* **İstenenler**
Kaynak metne göre şu soruları yanıtlayın:
(a) Çiller, TSK'daki hareketliliğin izlenmesi talimatını kime veriyor?
(b) Erbakan, Çiller'den aldığı belgeyi kime götürüyor?
(c) Demirel belgeyi kime, hangi görüşmede veriyor?

Söyleyin o kadına yağlı kazığa oturturuz
28 Şubat döneminin en sert uyarısı dönemin İçişleri Bakanı Meral Akşener'e yapılıyor. Askeri bu kadar öfkelendiren şey, Akşener'in TSK'dan bilgi sızdırmaya çalışması. işte bu 6 yıllık müthiş sırrın ayrıntıları...
Bilal ÇETİN
Tankların Sincan'a yürüyüşünü çok geç öğrenebilen Tansu Çiller, bu tür hareketleri ve olası bir darbe girişimini önceden öğrenebilmek için plan yapmaya başlıyor. Emniyet Genel Müdürlüğü istihbarat Dairesi'ni kullanarak TSK'daki hareketliliğin izlenmesi talimatını veriyor Meral Akşener'e, Çok geçmeden de Batı Çalışma Grabu'nun bir belgesi Çiller'in önüne geliyor. Çiller müdahalenin yaklaşmakta olduğunu o gün anlıyor. Ancak bu olumsuz durumu lehine çevirmeyi planlıyor. "Erbakan'dan başbakanlığı alabilirsem hem müdahaleyi önlerim hem de siyaseten çok güçlenirim, Mesut Yılmaz'ı silerim" diye düşünüyor ve belgeyi aldığı gibi Erbakan'ın odasına giriyor: "Bu darbe hazırlığıdır. Tek çıkış yolu, başbakanlığı bana devretmenizdir, Ben bu işi önlerim..." Erbakan belgeyi görünce kıpkırmızı oluyor. Çiller'in önerisine net bir yanıt vermiyor ve ondan aldığı bu belgeyi doğruca Çankaya Köşkü'ne Cumhurbaşkanı Demirel'e götürüyor. Demirel, "Bu o manaya gelmez, ben tahkik edip sizi bilgilendiririm" diyerek Erbakan'ı sakinleştiriyor. Sonra da Genelkurmay Başkanı ile yaptığı haftalık görüşmede belgeyi Karadayı'ya veriyor.

* **Sunulan Veri**
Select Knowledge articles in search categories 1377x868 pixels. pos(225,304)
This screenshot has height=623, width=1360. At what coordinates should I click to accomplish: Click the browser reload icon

* **Yazılı Yanıt**
(a) İçişleri Bakanı Meral Akşener'e.
(b) Çankaya Köşkü'ne, Cumhurbaşkanı Demirel'e.
(c) Genelkurmay Başkanı Karadayı'ya, onunla yaptığı haftalık görüşmede.